Quando invece componi un brano, come succede per qualsiasi artista, esprimi ciò che vuoi trasmettere a chi ti ascolta. Quindi ti creerai lo spazio per fare qualcosa di più tecnico come un esercizio di stile, ma anche altro che sia più soft e orecchiabile per tutti.
In buona sostanza: nelle battle prepari qualcosa che dimostri le tue skill; nei brani esprimi te stesso».
Oltre al già citato TY1, quali sono i Dj italiani che più ti hanno influenzato a fare quello che fai?
«Ci sono persone che mi hanno influenzato e persone che mi hanno insegnato, nel pratico, a fare. Per questo colgo anche l’occasione di ringraziare Dj Skizo, pioniere dell’HH Italiano e del Djing, perché è con lui che ho mosso i primi passi nel mondo del turntablism. Dj Skizo ha fondato anche Alien Army e credo che tutti i Dj in Italia debbano ringraziare questa crew per ciò che ha fatto nel mondo del Djing.

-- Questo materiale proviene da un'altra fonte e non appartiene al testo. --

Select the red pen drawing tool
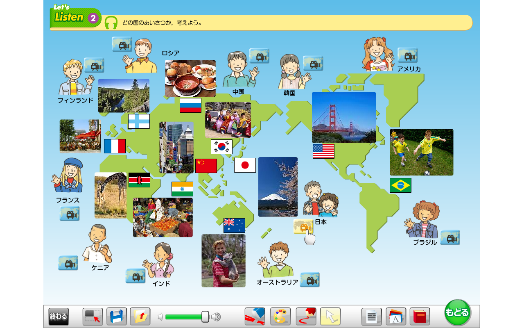Image resolution: width=524 pixels, height=328 pixels. click(306, 317)
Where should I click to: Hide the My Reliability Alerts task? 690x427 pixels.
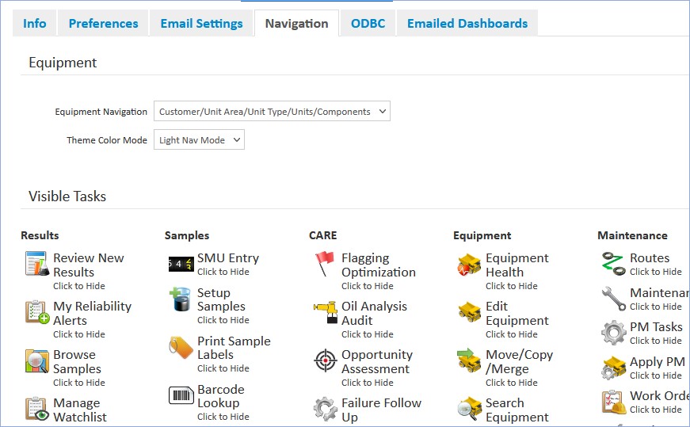tap(78, 334)
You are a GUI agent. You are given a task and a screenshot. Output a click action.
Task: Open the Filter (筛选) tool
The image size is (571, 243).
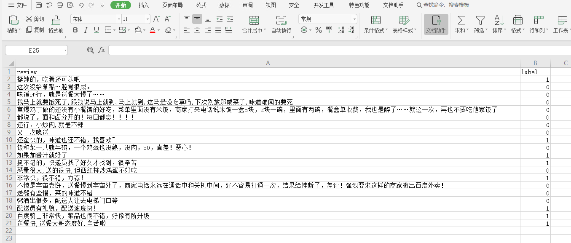tap(480, 23)
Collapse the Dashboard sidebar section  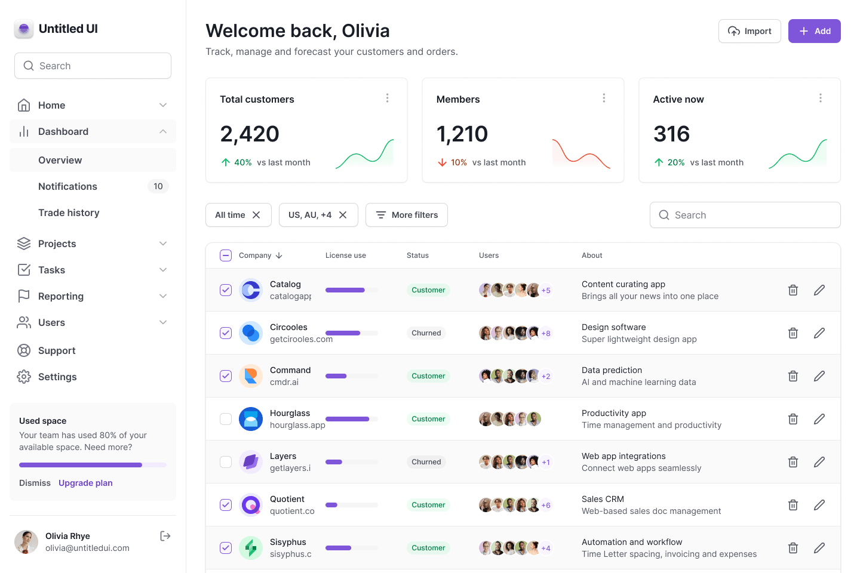click(x=163, y=131)
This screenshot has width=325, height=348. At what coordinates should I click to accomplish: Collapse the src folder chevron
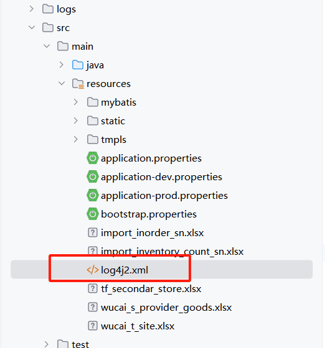click(32, 27)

Naturalmente TY1, come dicevo prima, mi ha fortemente influenzato e non so se sarei qui oggi senza i suoi video che mi hanno aperto un mondo. Inoltre sicuramente c’è Micro Metz, un altro mostro del giradischi che son riuscito a conoscere tramite i social e che non è più nel mondo del turntablism, ma ha lasciato un segno importante per me. Infine Mandrayq, che è stato anche campione del mondo ed è un genio del giradischi».
Tutti i brani del disco sono prodotti da TwentyTwo, com’è nata questa collaborazione?

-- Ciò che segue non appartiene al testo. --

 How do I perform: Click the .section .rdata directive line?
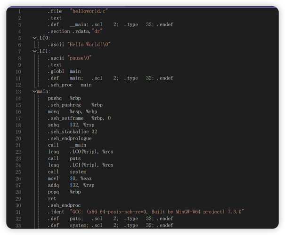click(75, 31)
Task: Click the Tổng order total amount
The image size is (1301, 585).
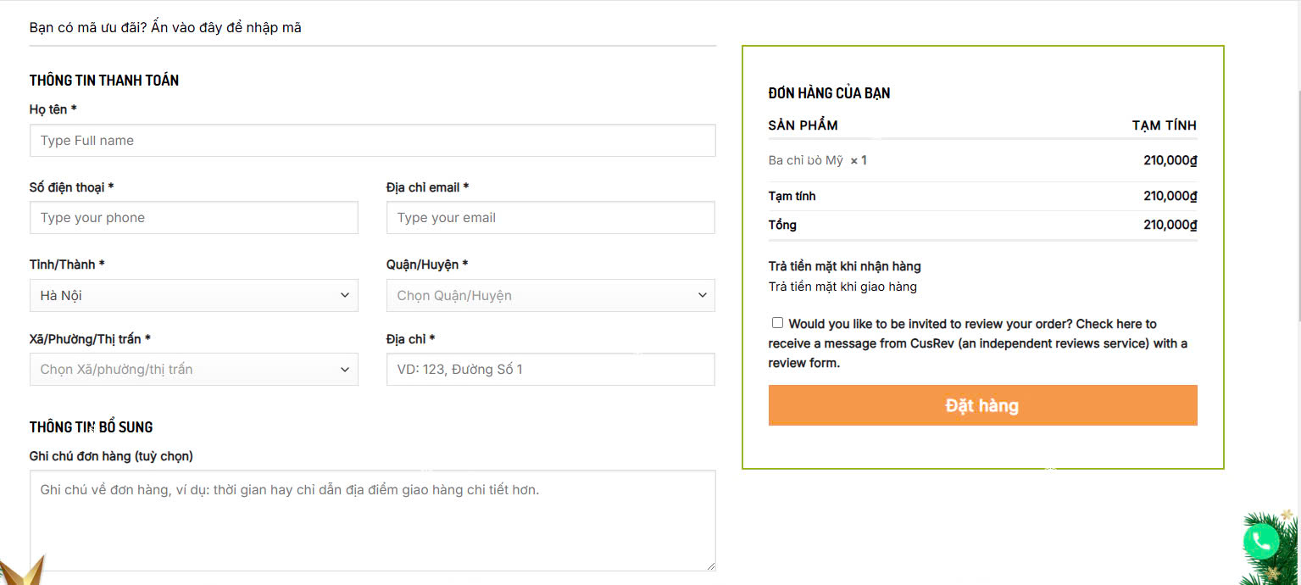Action: tap(1170, 226)

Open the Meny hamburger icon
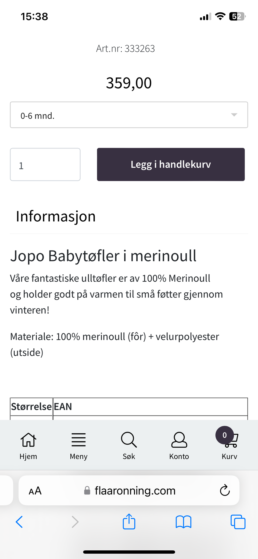point(78,440)
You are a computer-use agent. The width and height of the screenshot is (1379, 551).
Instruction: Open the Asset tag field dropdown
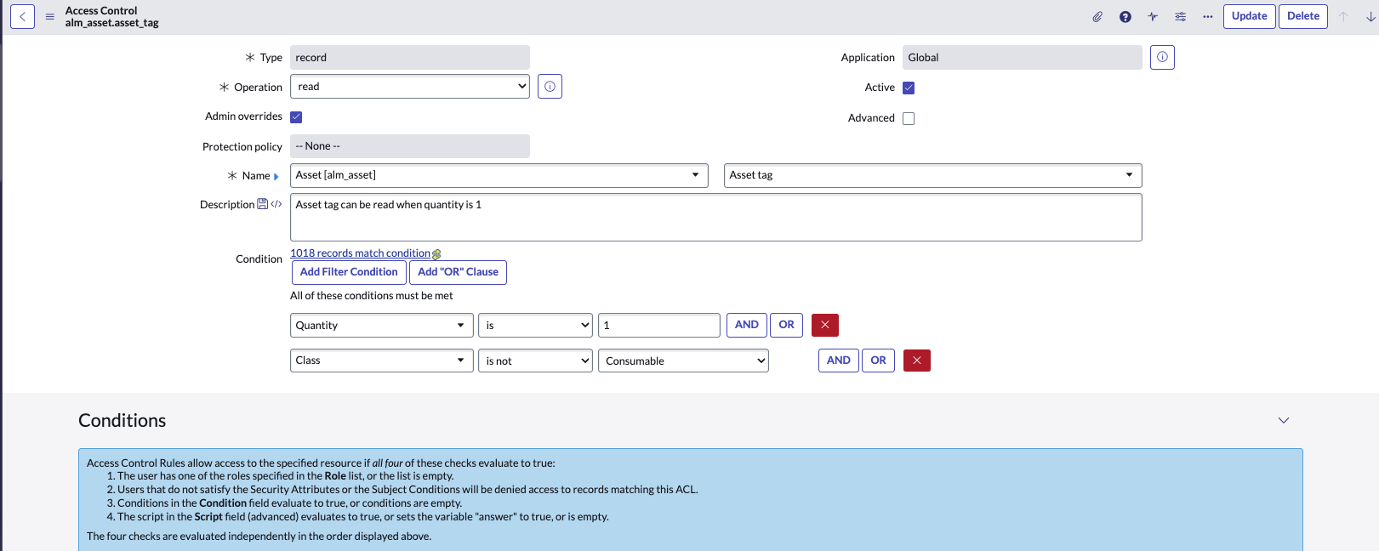(x=932, y=175)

«TwentyTwo è un fratello, non è solo un ottimo producer, è anche un’ottima persona. Ci siamo conosciuti perché entrambi collaboriamo nel format Real Talk, ricordo che la prima volta che ci siamo visti di persona era durante la registrazione della puntata con ospite Beba! Io e lui siamo entrati fin da subito in ottimi rapporti e c’è molto feeling, sia sul piano musicale, sia sul piano umano.

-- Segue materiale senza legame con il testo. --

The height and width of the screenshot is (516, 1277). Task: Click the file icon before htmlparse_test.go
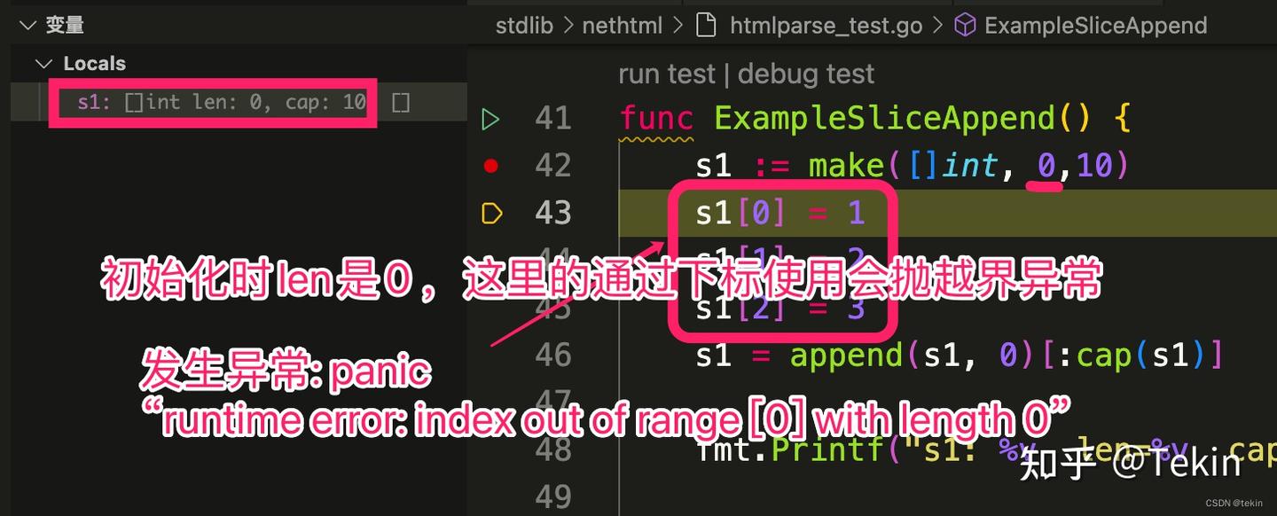pos(707,25)
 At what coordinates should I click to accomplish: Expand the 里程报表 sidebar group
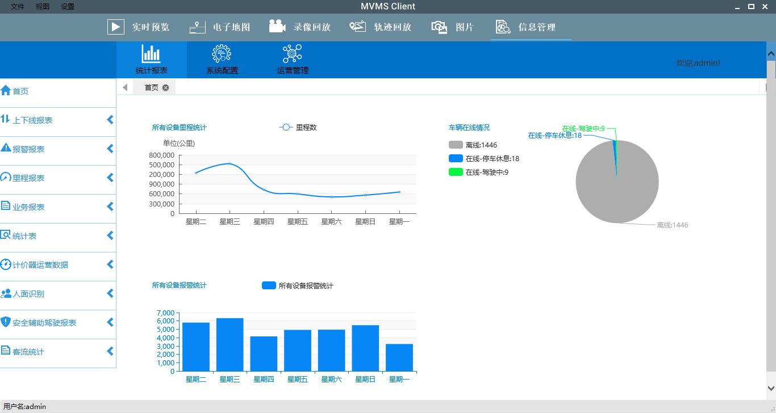coord(110,178)
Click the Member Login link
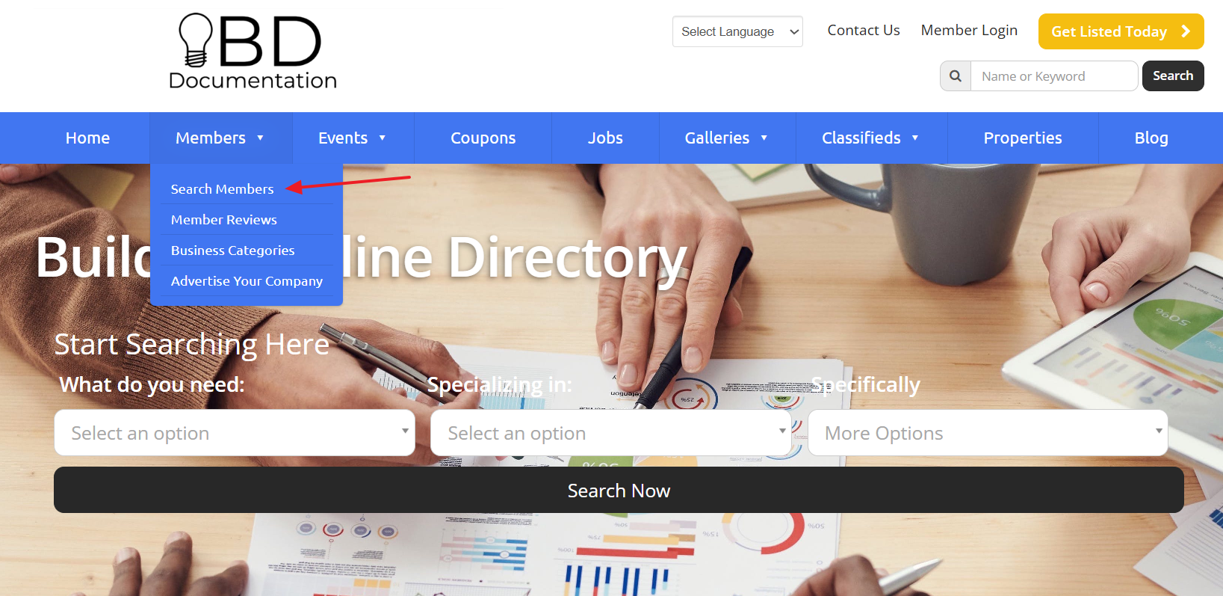The height and width of the screenshot is (596, 1223). pos(969,31)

Quando ho pensato a “Scratch Boundaries” sapevo che mi servivano dei beat che fossero adatti a un pubblico ampio, ma che rimanessero stilosi e di impatto, quindi lui era la persona più adatta a produrre questo disco e a fare questo percorso con me».
In gran parte del rap italiano che esce oggi lo scratch è quasi del tutto assente. Come ti spieghi questa cosa?
«Ci sarebbe da parlarne parecchio a riguardo… ci sono diversi motivi. Di sicuro finché il Dj rimarrà una figura in secondo piano, lo rimarrà anche lo scratch, e quindi non ci sarà la necessità di renderlo più presente nei brani. Ma sono io il primo a non mettere i miei scratch nei brani, se sono brani in cui devo avere un ruolo marginale. Infatti i miei lavori mettono la figura del Dj in primo piano, sempre».